Investors in AT&T are paid a massive 6.6% dividend. The Merrill Lynch price target for the shares is $37, and the Wall Street consensus target is lower at $33.88. The shares ended trading on Friday at $30.59, down over 4% on the day.
This industry-leading utility is also a solid dividend-paying company. American Electric Power Co. Inc. (NYSE: AEP) is one of the largest electric utilities in the United States, delivering electricity to more than 5.4 million customers in 11 states. It ranks among the nation’s largest generators of electricity, owning nearly 38,000 megawatts of generating capacity in the United States. It also owns the nation’s largest electricity transmission system, a more than 40,000-mile network that includes more 765-kilovolt extra-high voltage transmission lines than all other U.S. transmission systems combined.
Many on Wall Street feel that the stock trades at a discount to its utility peers, and they feel it deserves a premium. Top analysts also think the company may sell generating assets and buy back shares with the proceeds, which will be accretive as well.
American Electric Power shareholders are paid a solid 3.13% dividend. Merrill Lynch has a price target of $93, while the posted consensus target was last seen at $84.19. The shares closed trading on Friday at $86.12 apiece.
This top fast-food offering for investors to consider also has zero Chinese exposure. Jack in the Box Inc. (NASDAQ: JACK) operates and franchises Jack in the Box restaurants, one of the nation’s largest hamburger chains, with more than 2,200 restaurants in 21 states and Guam.
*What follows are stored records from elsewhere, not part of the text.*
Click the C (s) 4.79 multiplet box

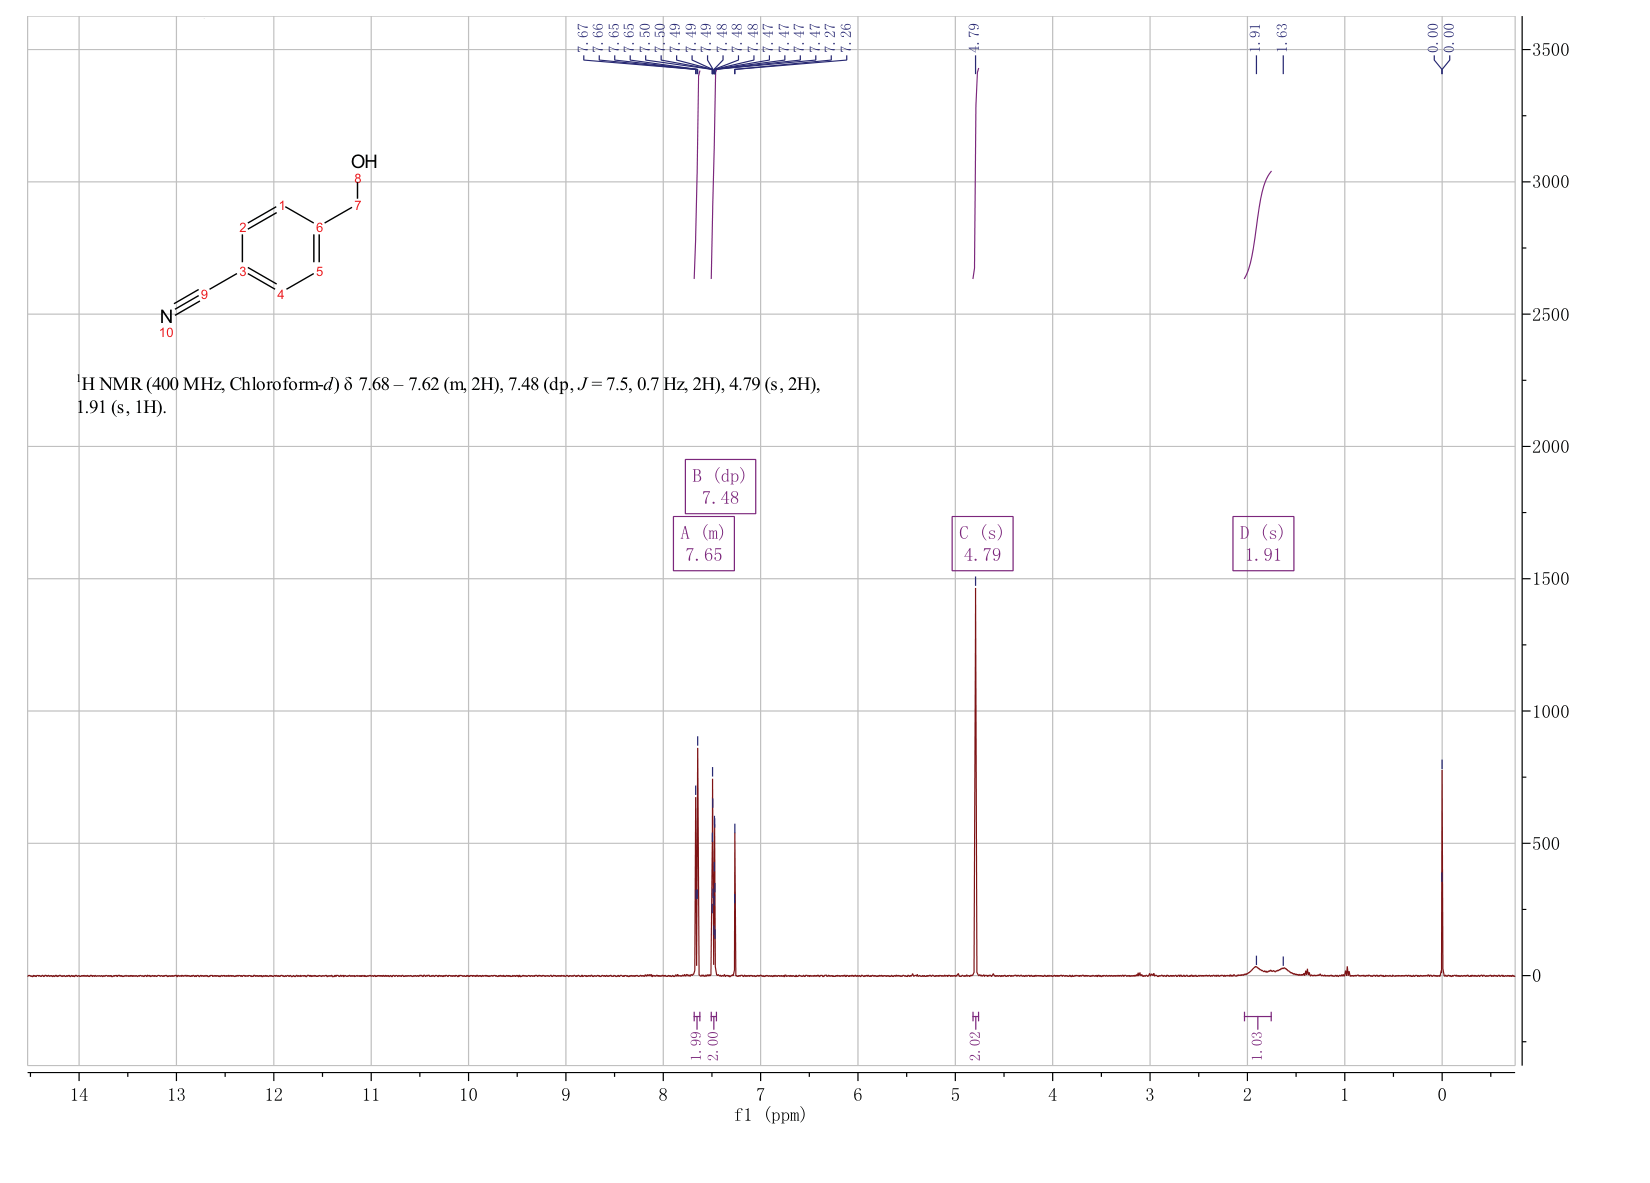click(982, 544)
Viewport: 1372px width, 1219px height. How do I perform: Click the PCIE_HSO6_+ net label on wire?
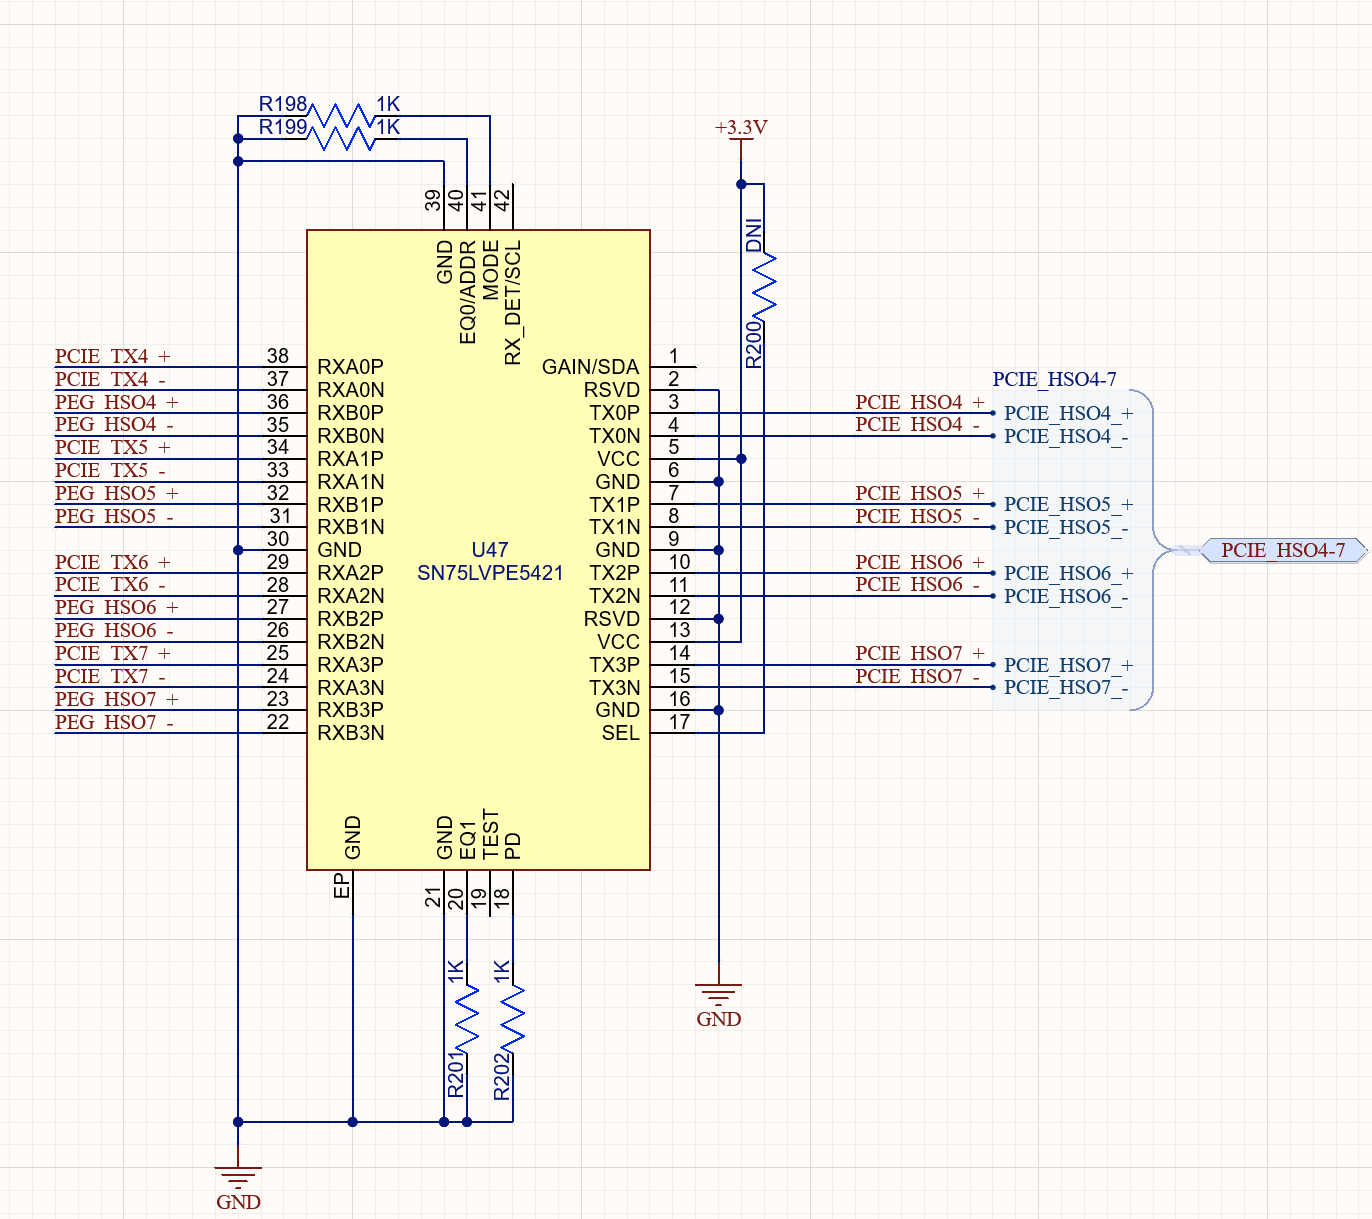[x=920, y=562]
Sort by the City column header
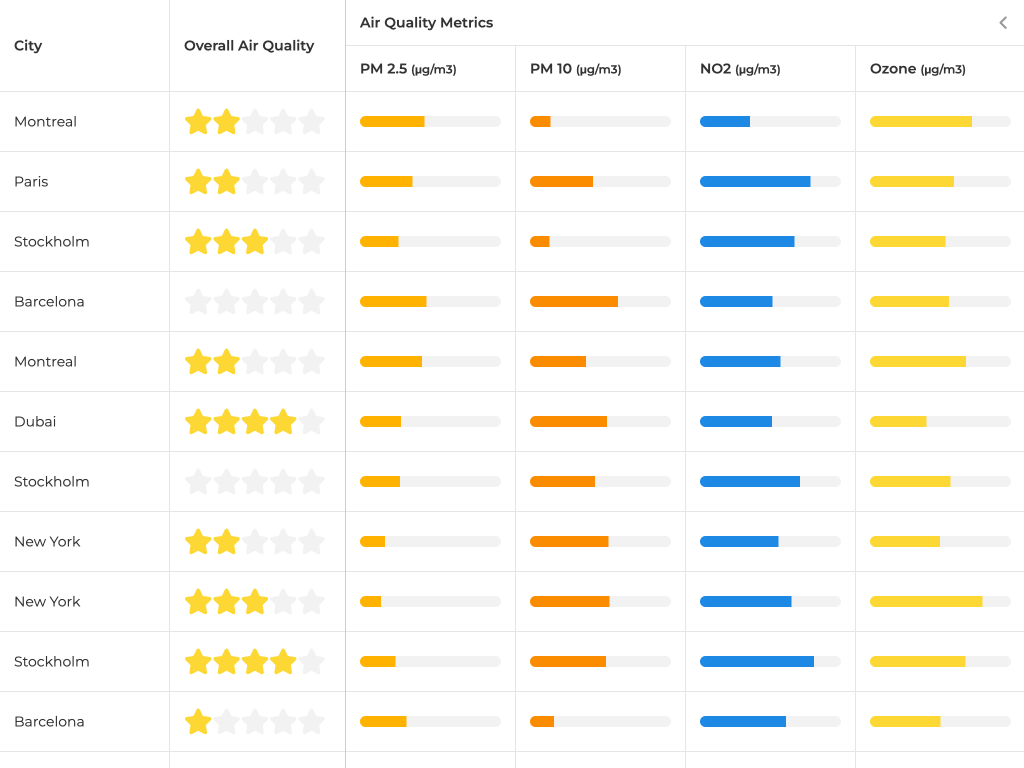The height and width of the screenshot is (768, 1024). (x=28, y=46)
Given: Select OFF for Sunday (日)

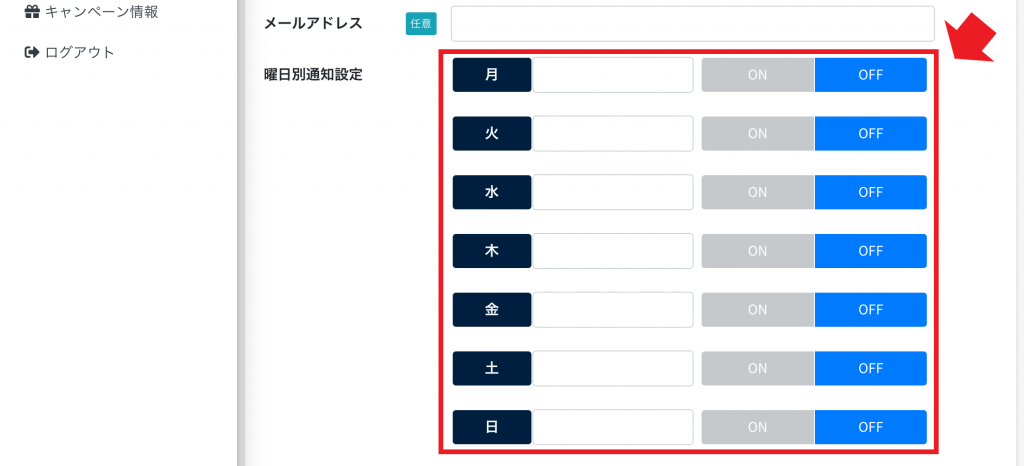Looking at the screenshot, I should [x=871, y=427].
Additionally, through a wholly owned subsidiary, the company operates and franchises Qdoba Mexican Eats, a leader in fast-casual dining, with more than 600 restaurants in 47 states, the District of Columbia and Canada.
The fast-food restaurant chain operator said that for its second quarter it brought in net income of $25.1 million, which amounted to $0.96 per share. On an adjusted basis, when considering restructuring costs and taking into account discontinued operations, the business brought in earnings of $0.99 per share.
Jack in the Box shareholders are paid a 2.08% dividend. The $94 Merrill Lynch price objective compares with the $91 consensus target price. The stock closed most recently at $83.20 per share.
This top grocer does almost all of its business in the United States. Kroger Co. (NYSE: KR) is the second largest U.S. food supermarket retailer and generates $120 billion in annual sales. Kroger operates roughly 2,800 supermarkets throughout 35 states and under two dozen banners. Kroger also sells fuel at 1,450 supermarket fuel centers and operates 2,268 pharmacies and 274 jewelry stores.
The stock remains very cheap, as the company has a market cap of under $19 billion. The shares were nailed back in March when the company reported weak first-quarter results. While it is slowly recovering, the sell-off is still giving investors a great entry point.
Kroger shareholders receive a 2.48% dividend. Merrill Lynch has set its price target at $29. The analysts’ consensus target is $28.17, and the shares closed most recently at $22.81.
While the rhetoric from China has escalated, the inescapable fact is that China exports far more to the United States on a dollar basis than the other way around, and eventually some sort of accord will be reached.
The newer tariffs that potentially will be imposed on Mexico are related more to the border crisis, and the country’s seemingly unwillingness to stop migrants from coming through their country to the United States. It is likely the government of Mexico will look to strengthen border security to avoid the potential upcoming tariff on all goods, and representatives already are in the United States looking for a solution.
The China trade issues remain a bigger threat, but it behooves both of the great powers to get a deal done, as slowing worldwide growth doesn’t need trade wars to slow things down even more.